Integrity and privacy can also be protected using hardware Trusted Execution Environments (TEEs), such as Intel SGX. The software implementing the ledger can then be deployed inside of TEE enclaves, which are code blocks that the processor isolates and protects from the rest of the software stack (even the operating system). The hardware ensures that the enclave data never leaves the processor unencrypted, offering privacy. Furthermore, hardware-based attestation can guarantee that the operating entities process data using the prescribed code only, guaranteeing integrity. The hardware is designed in such a way as to make any potential physical attacks by the operator extremely expensive. This moves the trust necessary to achieve these properties from the operators of the trust domains that maintain the global state to the hardware manufacturer, who is anyway trusted with correctly producing the hardware. Recent security research has, however, found scenarios where the TEE protection mechanisms can be compromised.

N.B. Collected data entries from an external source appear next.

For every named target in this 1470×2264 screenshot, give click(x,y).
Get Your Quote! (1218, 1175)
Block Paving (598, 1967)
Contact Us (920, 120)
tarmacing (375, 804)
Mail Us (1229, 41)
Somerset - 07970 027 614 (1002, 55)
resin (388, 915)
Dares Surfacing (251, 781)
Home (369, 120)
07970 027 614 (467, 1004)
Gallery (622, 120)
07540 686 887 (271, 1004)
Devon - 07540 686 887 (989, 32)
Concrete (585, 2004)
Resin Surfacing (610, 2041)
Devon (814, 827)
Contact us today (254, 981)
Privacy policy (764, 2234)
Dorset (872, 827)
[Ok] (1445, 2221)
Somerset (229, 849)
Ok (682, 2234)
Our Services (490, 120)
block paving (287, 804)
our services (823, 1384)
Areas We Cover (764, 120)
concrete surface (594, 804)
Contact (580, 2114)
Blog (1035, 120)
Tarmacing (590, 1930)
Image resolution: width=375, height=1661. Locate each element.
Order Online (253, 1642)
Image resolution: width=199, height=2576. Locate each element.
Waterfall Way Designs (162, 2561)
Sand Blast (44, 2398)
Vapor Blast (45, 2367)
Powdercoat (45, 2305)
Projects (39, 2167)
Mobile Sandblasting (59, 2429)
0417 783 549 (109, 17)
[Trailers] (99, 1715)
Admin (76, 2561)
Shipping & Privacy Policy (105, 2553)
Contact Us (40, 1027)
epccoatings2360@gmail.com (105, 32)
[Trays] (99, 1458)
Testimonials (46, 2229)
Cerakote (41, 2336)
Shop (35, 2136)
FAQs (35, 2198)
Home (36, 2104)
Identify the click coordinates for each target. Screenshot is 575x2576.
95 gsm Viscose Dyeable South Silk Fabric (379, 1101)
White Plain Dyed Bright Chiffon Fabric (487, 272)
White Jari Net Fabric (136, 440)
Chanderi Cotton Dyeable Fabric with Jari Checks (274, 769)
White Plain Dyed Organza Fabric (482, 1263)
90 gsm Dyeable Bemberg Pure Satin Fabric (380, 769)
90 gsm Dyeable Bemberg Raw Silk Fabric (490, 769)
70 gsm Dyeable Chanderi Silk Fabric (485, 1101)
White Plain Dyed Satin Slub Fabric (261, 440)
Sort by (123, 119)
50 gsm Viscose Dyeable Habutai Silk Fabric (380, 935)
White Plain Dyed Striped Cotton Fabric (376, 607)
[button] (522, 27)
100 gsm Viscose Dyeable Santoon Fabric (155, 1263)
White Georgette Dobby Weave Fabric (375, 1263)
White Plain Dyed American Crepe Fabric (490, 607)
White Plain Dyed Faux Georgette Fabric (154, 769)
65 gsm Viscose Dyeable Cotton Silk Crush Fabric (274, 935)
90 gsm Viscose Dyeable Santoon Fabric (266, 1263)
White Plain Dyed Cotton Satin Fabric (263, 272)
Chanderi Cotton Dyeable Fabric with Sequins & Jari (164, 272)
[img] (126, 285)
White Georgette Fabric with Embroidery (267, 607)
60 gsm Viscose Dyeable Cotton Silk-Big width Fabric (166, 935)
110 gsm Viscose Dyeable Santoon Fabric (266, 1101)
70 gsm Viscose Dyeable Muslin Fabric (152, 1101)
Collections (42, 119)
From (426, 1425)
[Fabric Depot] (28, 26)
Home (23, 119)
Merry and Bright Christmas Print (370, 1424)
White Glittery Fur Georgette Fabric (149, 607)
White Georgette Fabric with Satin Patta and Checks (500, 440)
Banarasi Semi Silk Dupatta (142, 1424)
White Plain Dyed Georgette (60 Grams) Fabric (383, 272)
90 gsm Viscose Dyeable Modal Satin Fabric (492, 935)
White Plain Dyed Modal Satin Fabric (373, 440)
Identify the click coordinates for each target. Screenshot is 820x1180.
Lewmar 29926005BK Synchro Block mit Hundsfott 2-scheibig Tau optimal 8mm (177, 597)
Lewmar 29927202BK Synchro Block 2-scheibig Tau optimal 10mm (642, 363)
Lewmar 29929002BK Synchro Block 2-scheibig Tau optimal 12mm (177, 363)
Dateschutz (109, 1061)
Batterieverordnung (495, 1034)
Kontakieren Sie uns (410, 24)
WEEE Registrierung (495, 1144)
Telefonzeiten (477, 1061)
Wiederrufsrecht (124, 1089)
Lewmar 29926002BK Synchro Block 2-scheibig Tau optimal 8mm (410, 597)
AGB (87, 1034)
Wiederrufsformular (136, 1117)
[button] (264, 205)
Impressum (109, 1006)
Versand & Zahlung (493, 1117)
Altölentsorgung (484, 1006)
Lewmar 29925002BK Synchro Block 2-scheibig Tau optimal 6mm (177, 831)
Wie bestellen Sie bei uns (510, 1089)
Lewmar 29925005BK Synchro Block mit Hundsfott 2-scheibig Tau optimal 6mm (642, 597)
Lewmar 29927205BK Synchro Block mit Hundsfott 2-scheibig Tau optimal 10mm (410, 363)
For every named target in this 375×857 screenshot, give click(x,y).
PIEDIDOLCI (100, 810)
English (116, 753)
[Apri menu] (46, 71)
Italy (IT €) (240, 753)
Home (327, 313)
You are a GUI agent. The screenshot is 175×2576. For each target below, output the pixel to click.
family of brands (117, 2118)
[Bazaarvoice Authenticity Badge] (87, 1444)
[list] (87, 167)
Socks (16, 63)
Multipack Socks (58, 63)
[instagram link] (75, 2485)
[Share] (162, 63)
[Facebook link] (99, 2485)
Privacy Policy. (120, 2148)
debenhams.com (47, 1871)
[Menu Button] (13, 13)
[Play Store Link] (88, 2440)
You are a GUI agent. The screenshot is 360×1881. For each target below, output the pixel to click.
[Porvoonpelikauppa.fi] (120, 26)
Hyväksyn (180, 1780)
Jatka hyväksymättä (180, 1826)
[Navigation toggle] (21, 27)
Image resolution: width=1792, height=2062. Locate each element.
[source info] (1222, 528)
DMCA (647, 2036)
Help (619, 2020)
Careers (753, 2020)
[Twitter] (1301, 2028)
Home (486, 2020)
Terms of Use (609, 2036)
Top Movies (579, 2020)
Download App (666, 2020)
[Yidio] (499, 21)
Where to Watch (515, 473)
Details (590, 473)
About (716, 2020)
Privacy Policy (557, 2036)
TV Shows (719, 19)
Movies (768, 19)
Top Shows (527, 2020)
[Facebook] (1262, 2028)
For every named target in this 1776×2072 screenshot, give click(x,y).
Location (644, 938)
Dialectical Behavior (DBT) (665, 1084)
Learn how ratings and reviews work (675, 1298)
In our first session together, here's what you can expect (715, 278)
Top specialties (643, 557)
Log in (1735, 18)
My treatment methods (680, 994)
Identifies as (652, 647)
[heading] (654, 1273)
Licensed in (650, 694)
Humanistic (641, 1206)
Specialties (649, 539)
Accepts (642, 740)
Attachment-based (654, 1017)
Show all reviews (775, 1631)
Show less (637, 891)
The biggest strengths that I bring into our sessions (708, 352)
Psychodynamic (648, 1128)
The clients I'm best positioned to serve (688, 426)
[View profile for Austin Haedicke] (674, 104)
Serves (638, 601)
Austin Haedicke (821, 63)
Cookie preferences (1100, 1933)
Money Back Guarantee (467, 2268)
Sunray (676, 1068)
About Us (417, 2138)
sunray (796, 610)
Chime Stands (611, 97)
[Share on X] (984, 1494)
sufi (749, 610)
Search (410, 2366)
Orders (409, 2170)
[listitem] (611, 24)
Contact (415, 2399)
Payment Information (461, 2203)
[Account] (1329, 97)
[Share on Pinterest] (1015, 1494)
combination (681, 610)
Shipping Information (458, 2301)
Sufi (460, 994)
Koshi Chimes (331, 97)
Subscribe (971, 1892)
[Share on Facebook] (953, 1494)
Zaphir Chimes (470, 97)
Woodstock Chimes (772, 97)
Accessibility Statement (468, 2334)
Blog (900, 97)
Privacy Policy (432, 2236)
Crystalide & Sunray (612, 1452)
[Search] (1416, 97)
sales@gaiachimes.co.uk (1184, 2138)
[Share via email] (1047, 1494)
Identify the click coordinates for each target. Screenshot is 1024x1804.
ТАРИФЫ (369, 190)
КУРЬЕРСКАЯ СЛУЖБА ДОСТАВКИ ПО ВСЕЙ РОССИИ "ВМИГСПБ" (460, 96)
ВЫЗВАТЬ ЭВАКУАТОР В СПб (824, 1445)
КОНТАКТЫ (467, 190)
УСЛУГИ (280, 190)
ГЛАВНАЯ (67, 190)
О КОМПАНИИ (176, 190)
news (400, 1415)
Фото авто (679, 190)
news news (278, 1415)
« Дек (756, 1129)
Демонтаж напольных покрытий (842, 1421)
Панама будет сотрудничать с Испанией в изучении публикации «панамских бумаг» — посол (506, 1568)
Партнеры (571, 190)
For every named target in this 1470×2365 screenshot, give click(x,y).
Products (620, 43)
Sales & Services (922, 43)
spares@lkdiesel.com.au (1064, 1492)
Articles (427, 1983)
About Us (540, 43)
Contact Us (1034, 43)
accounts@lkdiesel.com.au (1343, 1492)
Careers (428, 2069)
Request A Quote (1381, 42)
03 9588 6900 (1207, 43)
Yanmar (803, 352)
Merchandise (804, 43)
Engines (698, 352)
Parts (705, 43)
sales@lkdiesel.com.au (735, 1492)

Partitioned Ledger Topologies

In these topologies, the ledger is implemented as a distributed system. Unlike the global state topologies, no single trust domain holds a physical copy of the entire shared ledger. Instead, the participant nodes hold just the part of the ledger (i.e., the ledger projection) that is relevant to the parties to whom they serve the Ledger API. The participants jointly extend the ledger by running a distributed commit protocol.


The implementations might still rely on trusted third parties to facilitate the commit protocol. The required trust in terms of privacy and integrity, however, can generally be lower than in global state topologies. Moreover, unlike the previous topologies, they support interoperability: even if two transactions are committed with the help of disjoint sets of trusted third parties, their output contracts can in general still be used within the same atomic transaction. The exact trust assumptions and the degree of supported interoperability are implementation-dependent. Canton and Daml on R3 Corda are two such implementations. The main drawback of this topology is that availability can be influenced by the participant nodes. In particular, transactions cannot be committed if they use data that is only stored on unresponsive nodes. Spreading the data among additional trusted entities can mitigate the problem.